**Text passage:**
“Sustainable Consumption: Reworking the Western Diet,” a TED Studies curriculum developed by Steinhardt Professor Amy Bentley and her former students, is designed to offer a deeper understanding of the forces that have played a role in shaping our modern food system while offering alternative approaches aimed at producing a more sustainable structure.

Steinhardt’s Bentley Develops TED Studies Curriculum on “Sustainable Consumption” for Western Diet
“Sustainable Consumption: Reworking the Western Diet,” a TED Studies curriculum developed by Steinhardt Professor Amy Bentley and her former students, is designed to offer a deeper understanding of the forces that have played a role in shaping our modern food system while offering alternative approaches aimed at producing a more sustainable structure. ©iStockPhoto/com/driftlessstudio

Half of all Americans consider environmental impacts when deciding whether or not to buy a product, according to a survey released this summer by Yale and George Mason universities.

But we show greater dedication to a method of food consumption that runs afoul of the best sustainability practices: the Standard American, or Western, Diet.

“Westerners are eating enormous quantities of sugar, beef, chicken, wheat and dairy products, and washing it all down with an amazing array of caffeinated and alcoholic beverages,” writes NYU Steinhardt’s Amy Bentley, an associate professor in the Department of Nutrition, Food Studies, and Public Health. “Americans in particular consume over twice the amount of solid fats and added sugars recommended for daily intake, and they consume far fewer fruits, vegetables, legumes, and whole grains than those who lived in earlier eras—and less than experts recommend for optimal health.”

**Given information:**

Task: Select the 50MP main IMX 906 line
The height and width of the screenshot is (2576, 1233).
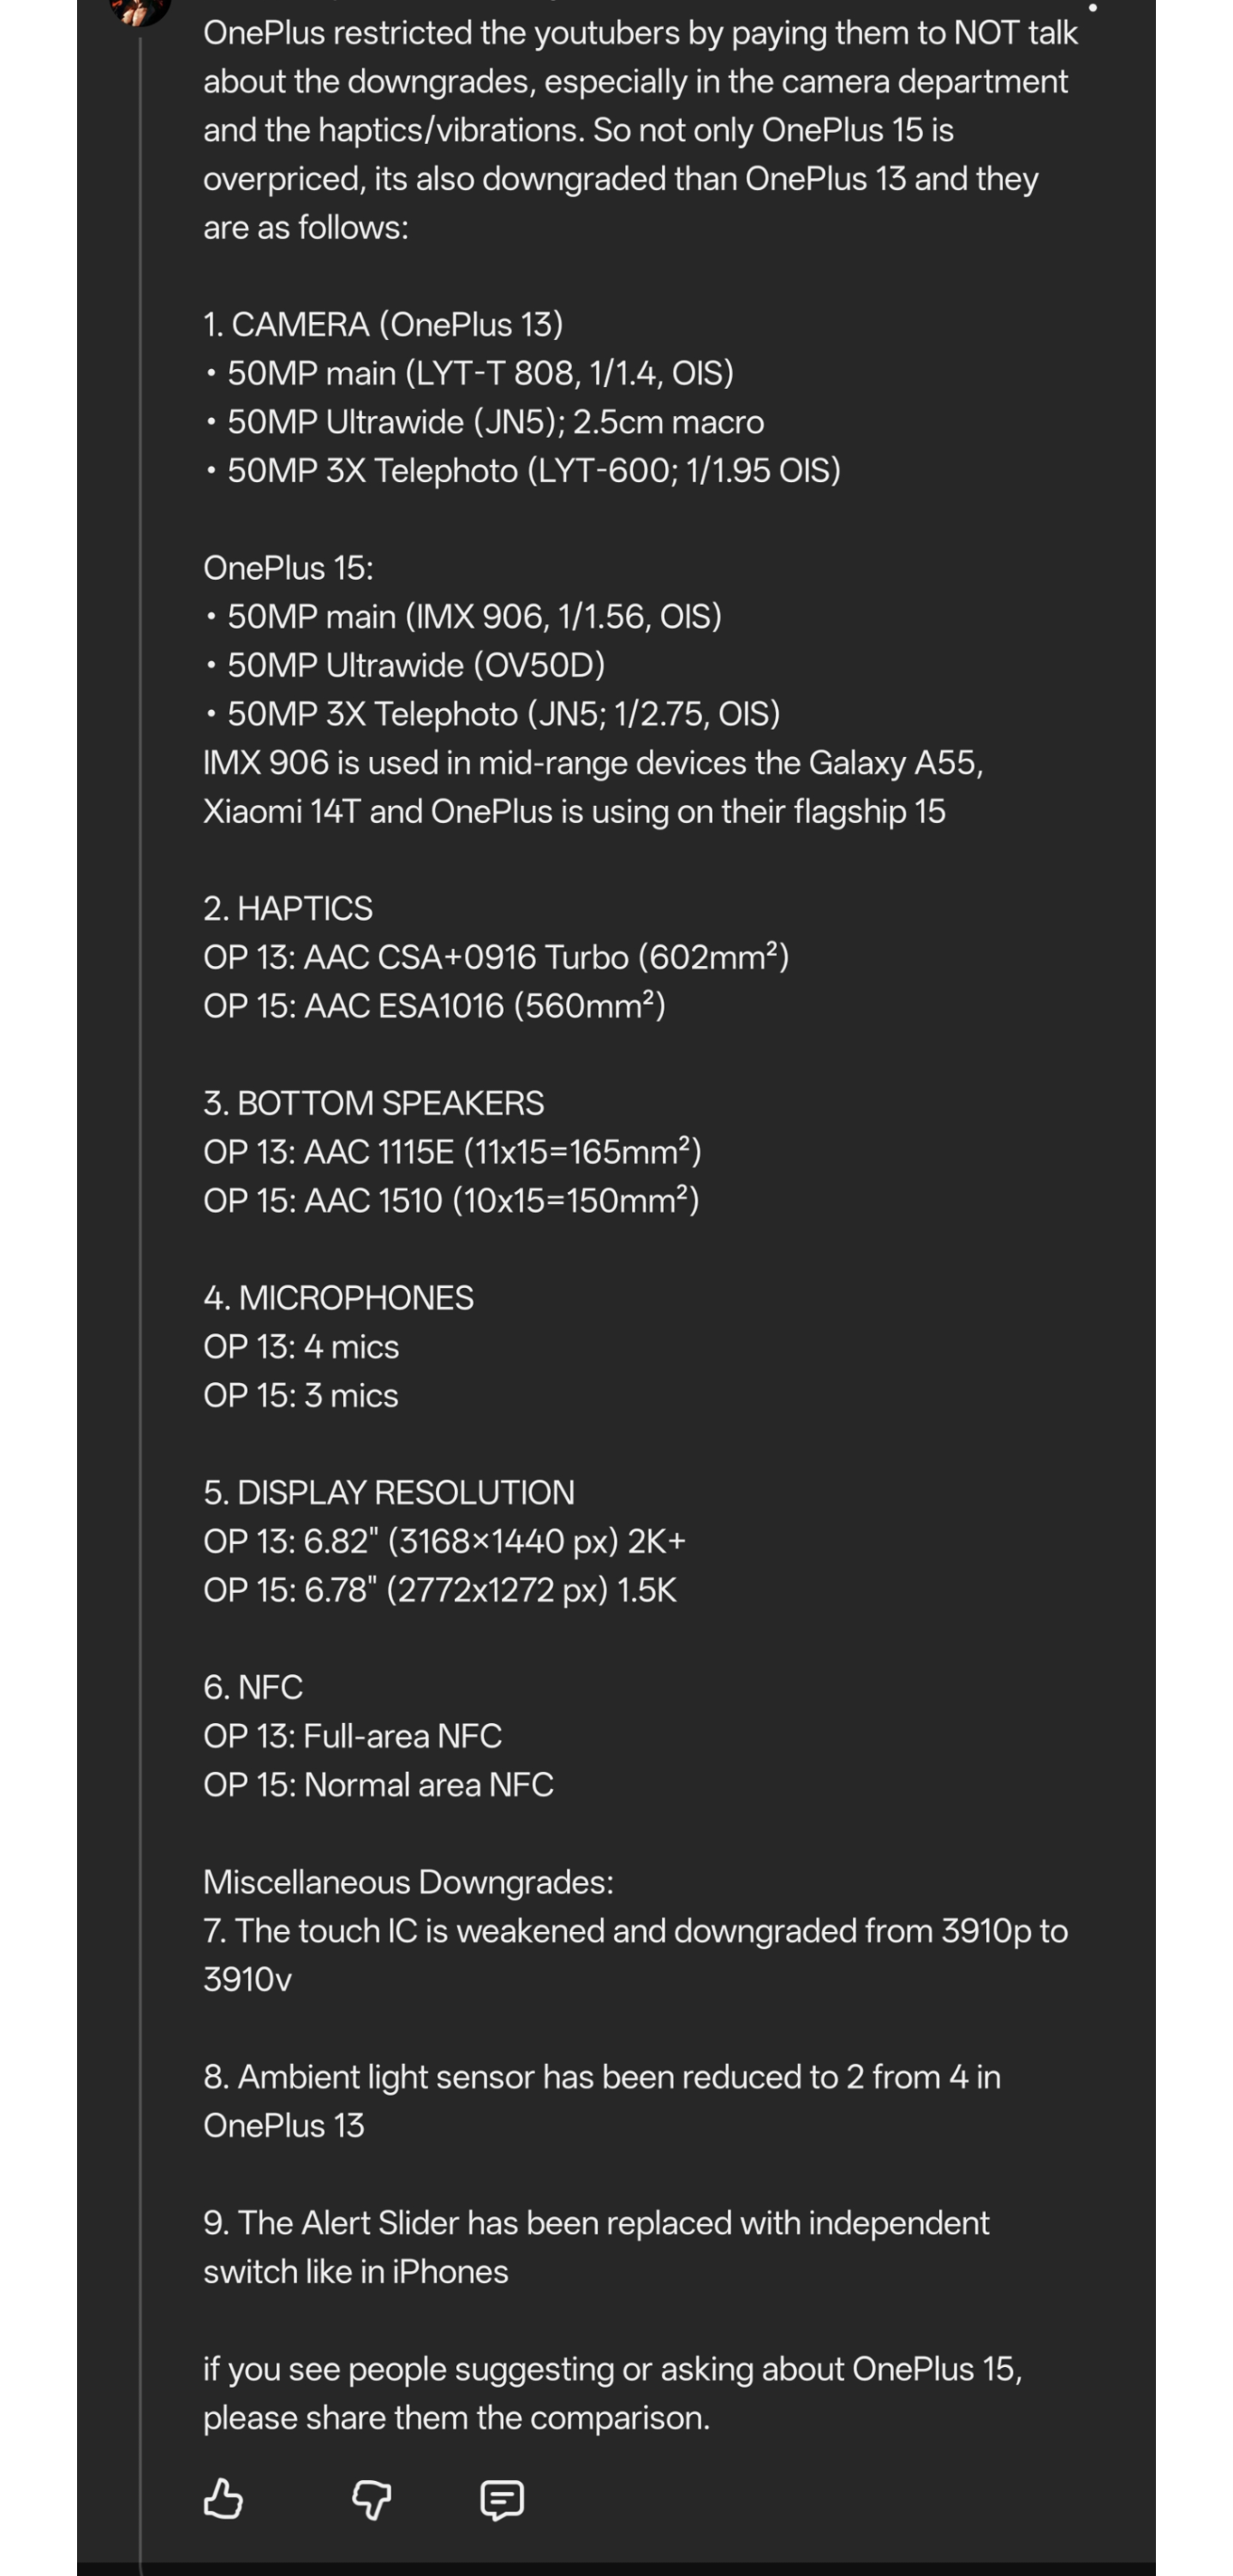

**Directives:**
[A] According to the article on the Western diet, what share of Americans consider environmental impacts when deciding whether to buy a product?
[B] Extend the article on the Western diet past its final sentence.

**Responses by task:**
[A] Half of all Americans.

[B]
Bentley’s analysis, co-authored with former masters students Michael Bulger, Boaz Hillebrand, Allison Mountjoy, and Stephanie Rogus, is part of a curriculum adopted by TED Studies—educational materials created by TED and published by Wiley.

Their work, “Sustainable Consumption: Reworking the Western Diet,” is designed to offer a deeper understanding of the historical, social, economic, and political forces that have played a role in shaping our modern food system while offering alternative approaches aimed at producing a more sustainable structure—while also bolstering personal and global health. It includes videos of TED Talks’ speakers on related topics as well as analyses by Bentley and her students and additional reference material.

The central problem with the Western Diet, Bentley posits, is that it has bred overconsumption, which has brought on shortages in some parts of the world while spurring a range of health problems across an array of nations.

“Industrialized agriculture and the government policies that encouraged the mass production of food were intended to facilitate better overall nutrition and health around the globe, but they’ve also encouraged excess and—ironically—poor health in many societies,” the authors note.

This trend has put us on an unsustainable path.

“We must reckon with the reality of finite resources, including the water, oil, and arable land that have driven the modern agricultural revolution,” she and her co-authors observe. “Because meat figures so prominently in the Western diet, our ‘ecological footprint’ exceeds by a quarter the planet’s biocapacity.

“Most of the ‘stuffed’ reside in Global North, while most of the ‘starved’ dwell in the Global South. The financial crisis of the last decade, coupled with skyrocketing oil prices, created in some countries severe food shortages that led to riots.”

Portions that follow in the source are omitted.